Exercise materials:
************
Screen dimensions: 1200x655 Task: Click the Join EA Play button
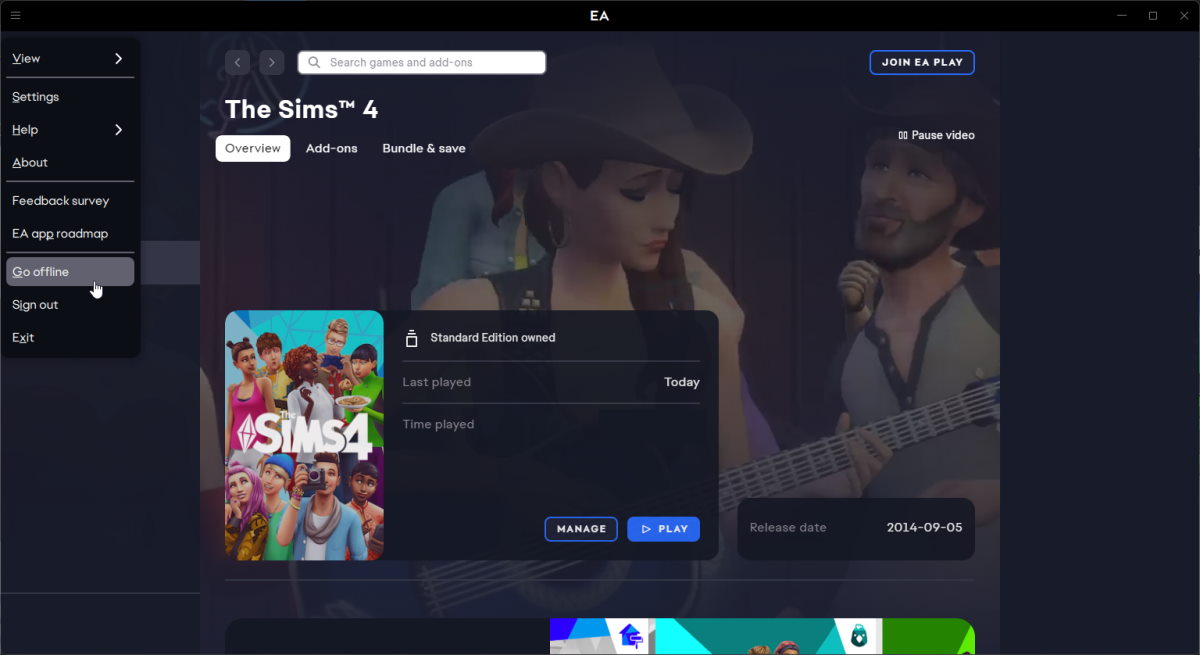pos(921,62)
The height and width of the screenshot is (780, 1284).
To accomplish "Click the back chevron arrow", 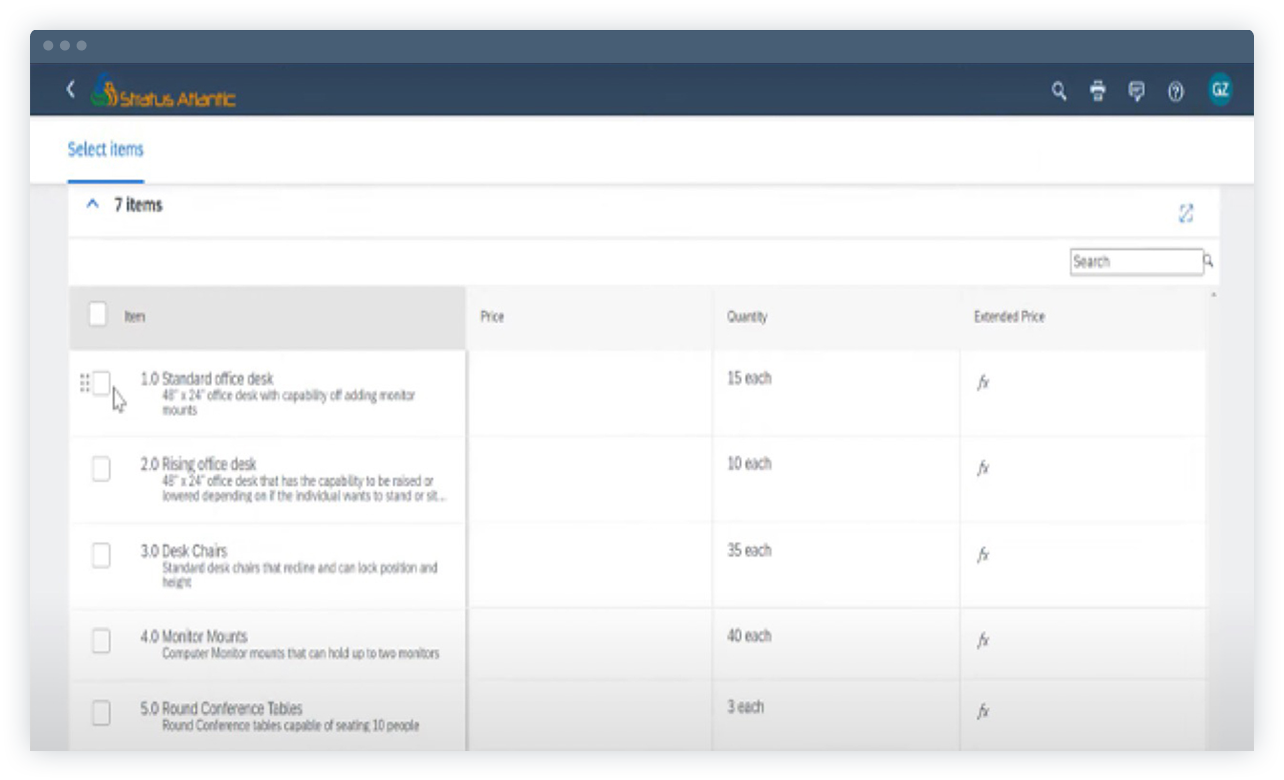I will coord(70,88).
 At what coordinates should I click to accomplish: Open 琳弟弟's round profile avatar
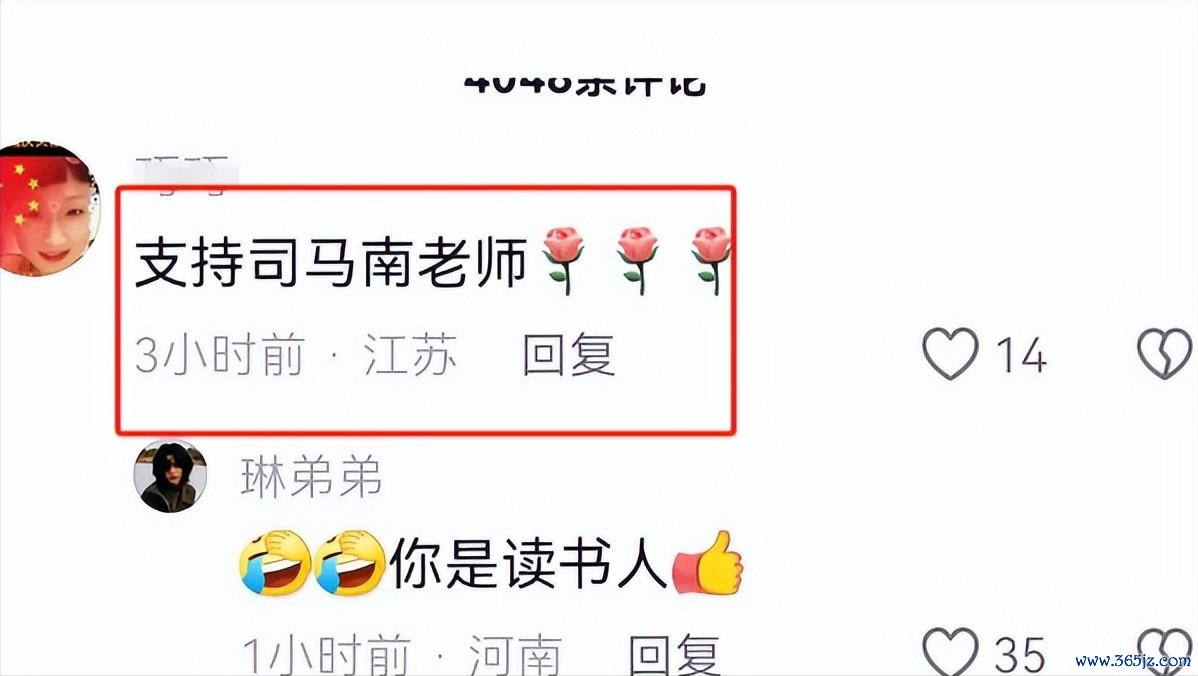coord(170,476)
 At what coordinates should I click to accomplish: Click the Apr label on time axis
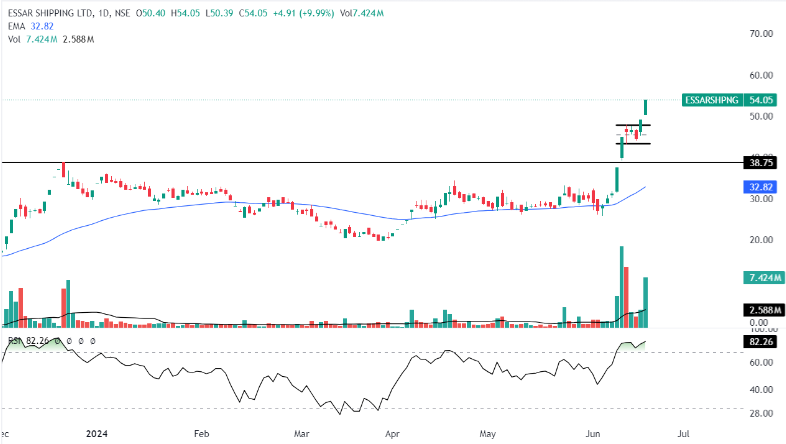[x=392, y=435]
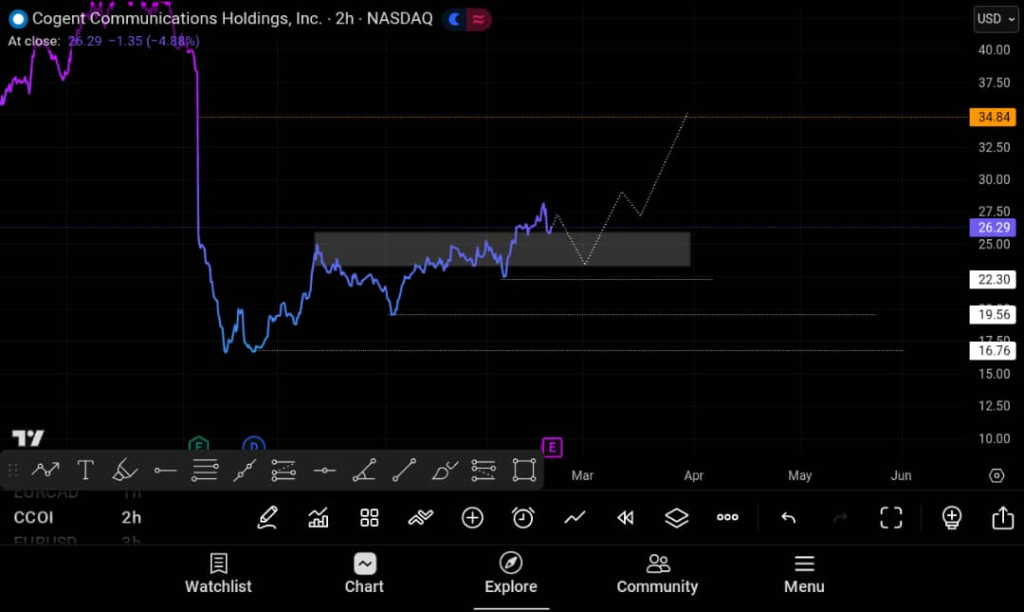Select the Trend Line tool
Screen dimensions: 1024x612
click(x=405, y=470)
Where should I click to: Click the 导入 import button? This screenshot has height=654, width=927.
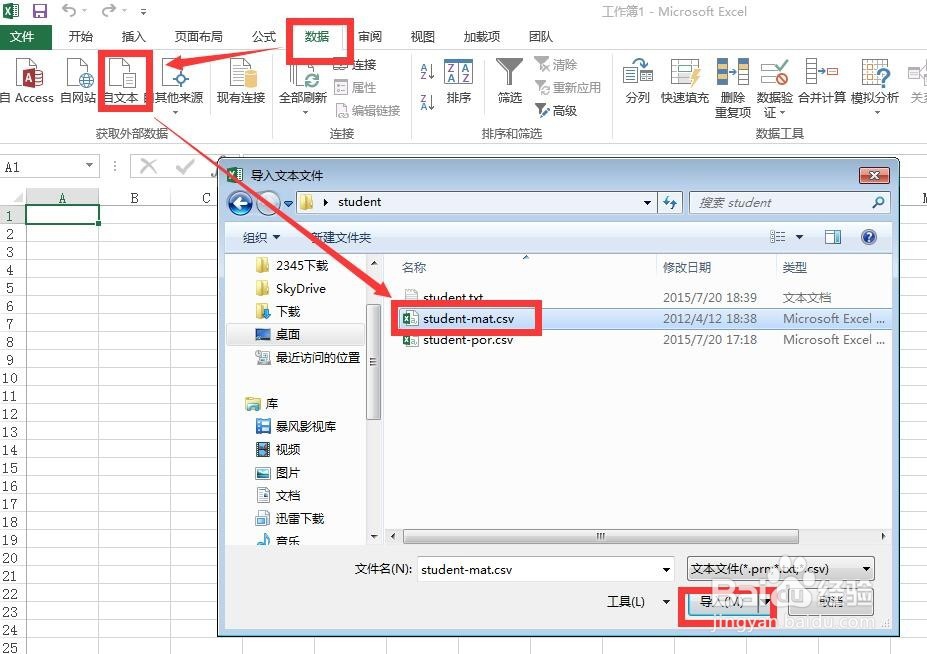(x=724, y=602)
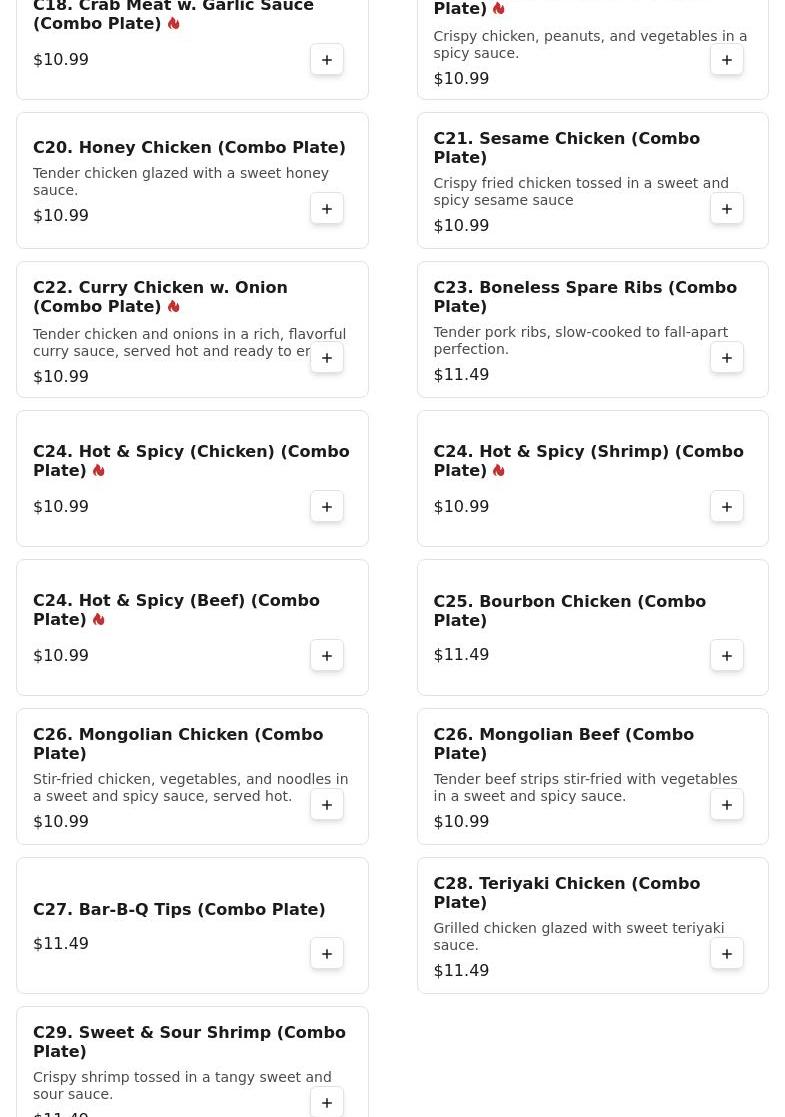Click the C23 Boneless Spare Ribs title
Viewport: 785px width, 1117px height.
click(585, 296)
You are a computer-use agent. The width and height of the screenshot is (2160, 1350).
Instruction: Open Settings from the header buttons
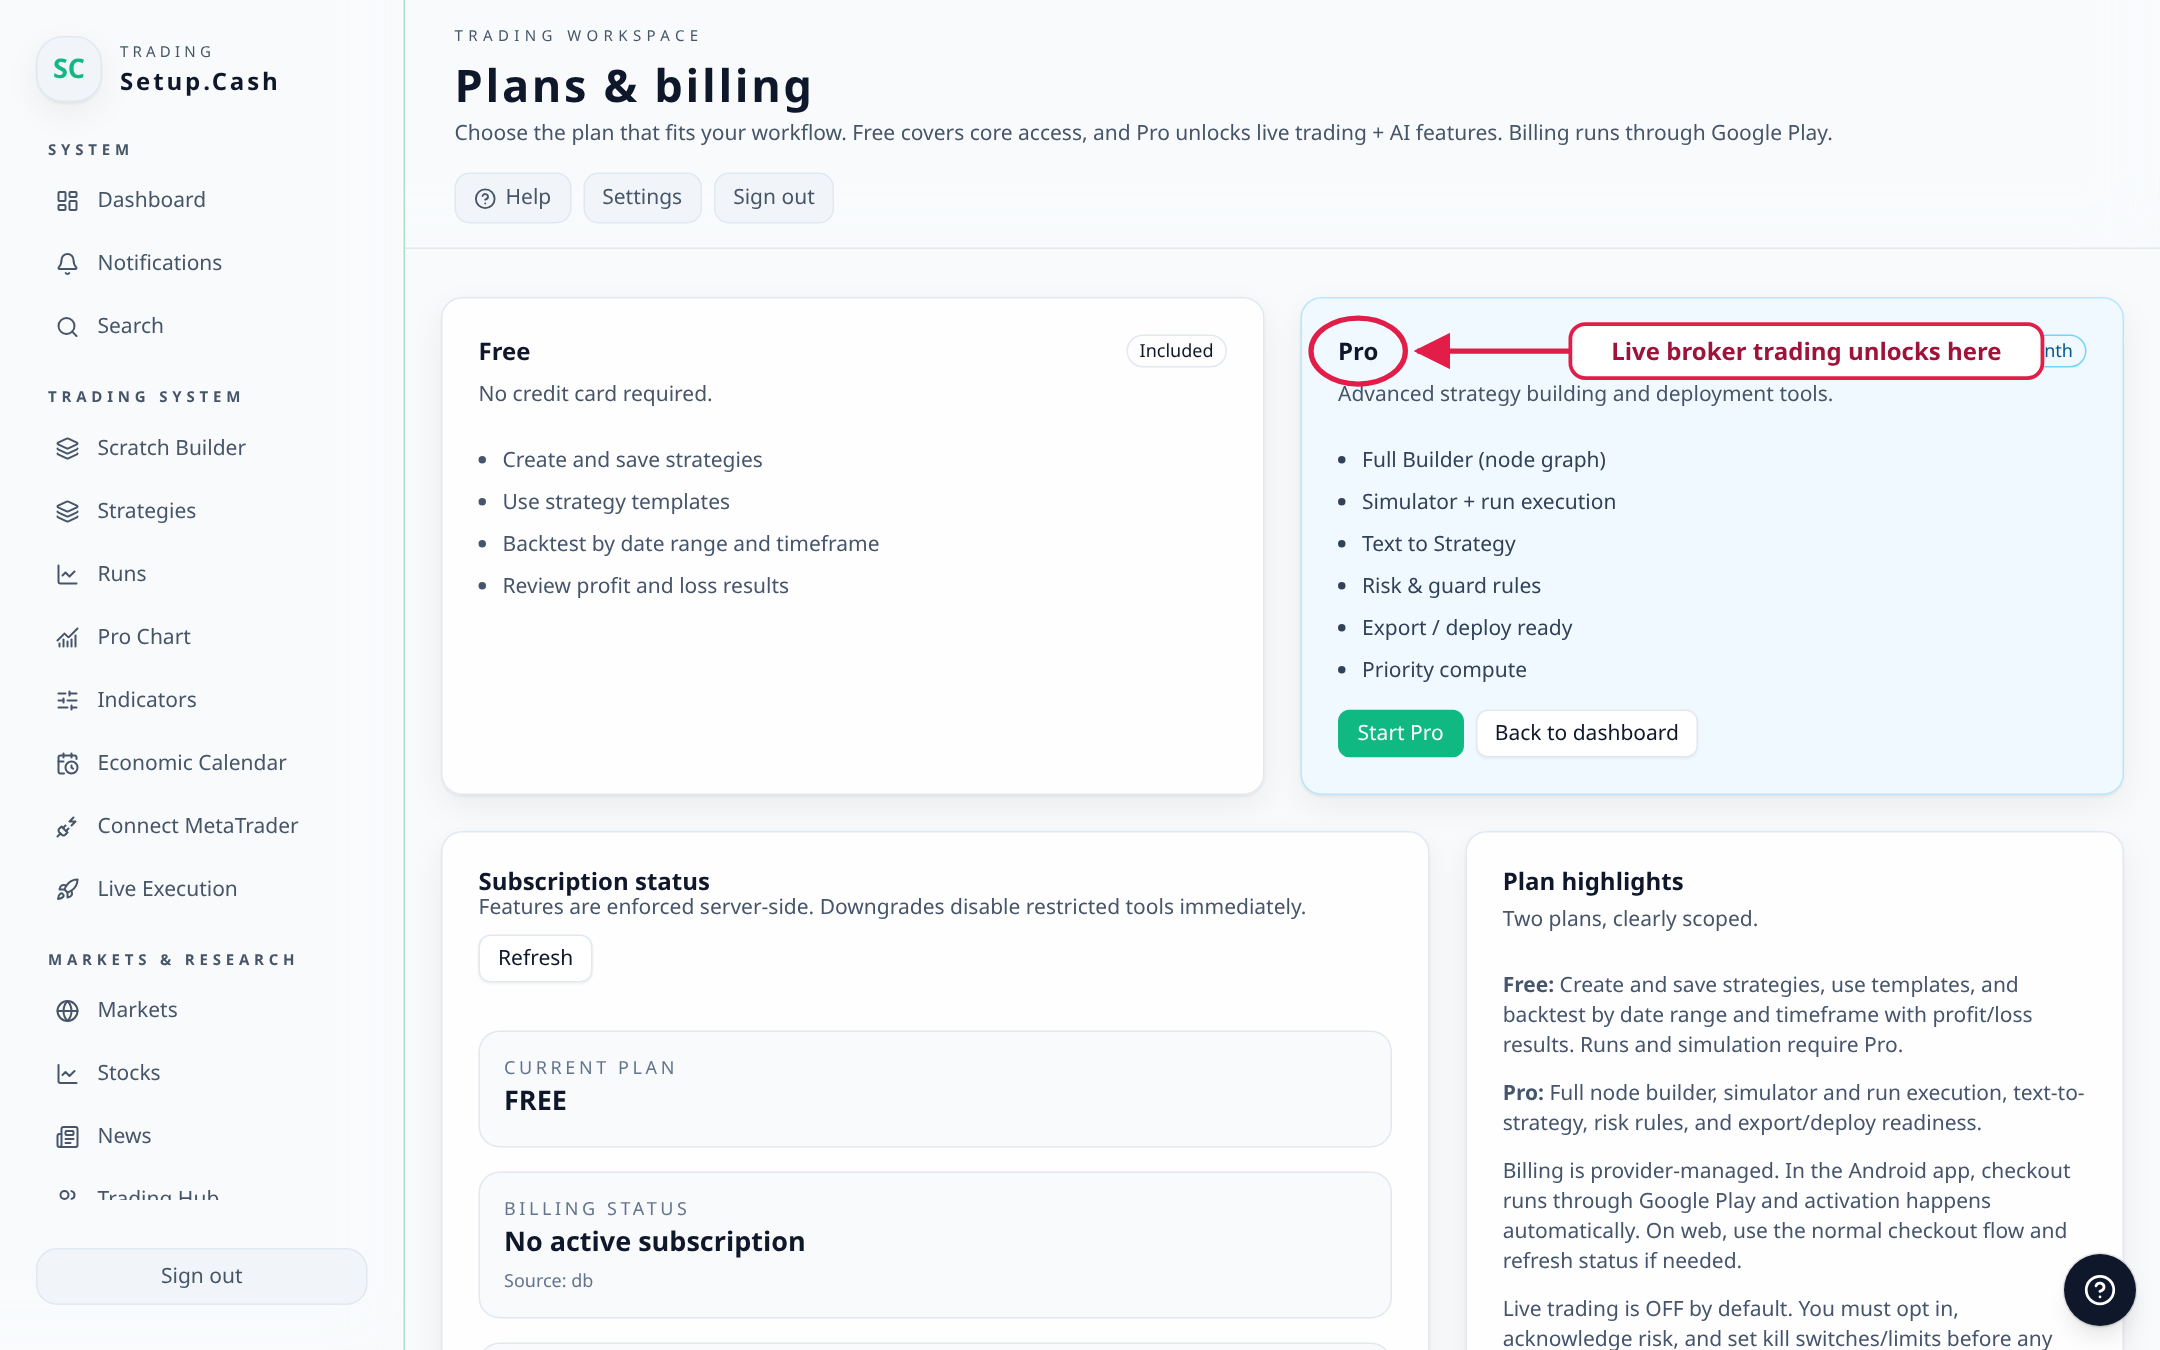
************
Problem statement: Pictures aside, reproduce exactly the lines from the one containing "At what coordinates should I click to accomplish: Open" to the end of the listing above, both ends included.

Reply:
 At what coordinates should I click to accomplish: Open 琳弟弟's round profile avatar
coord(170,476)
 At what coordinates should I click to accomplish: Click the Apr label on time axis
[x=392, y=435]
Select the Trend Line tool
Screen dimensions: 1024x612
click(x=405, y=470)
Where should I click to: Click the 导入 import button? This screenshot has height=654, width=927.
(x=724, y=602)
Click the C23 Boneless Spare Ribs title
Viewport: 785px width, 1117px height.
click(585, 296)
You are a computer-use agent. The width and height of the screenshot is (2160, 1350).
Instruction: Open Settings from the header buttons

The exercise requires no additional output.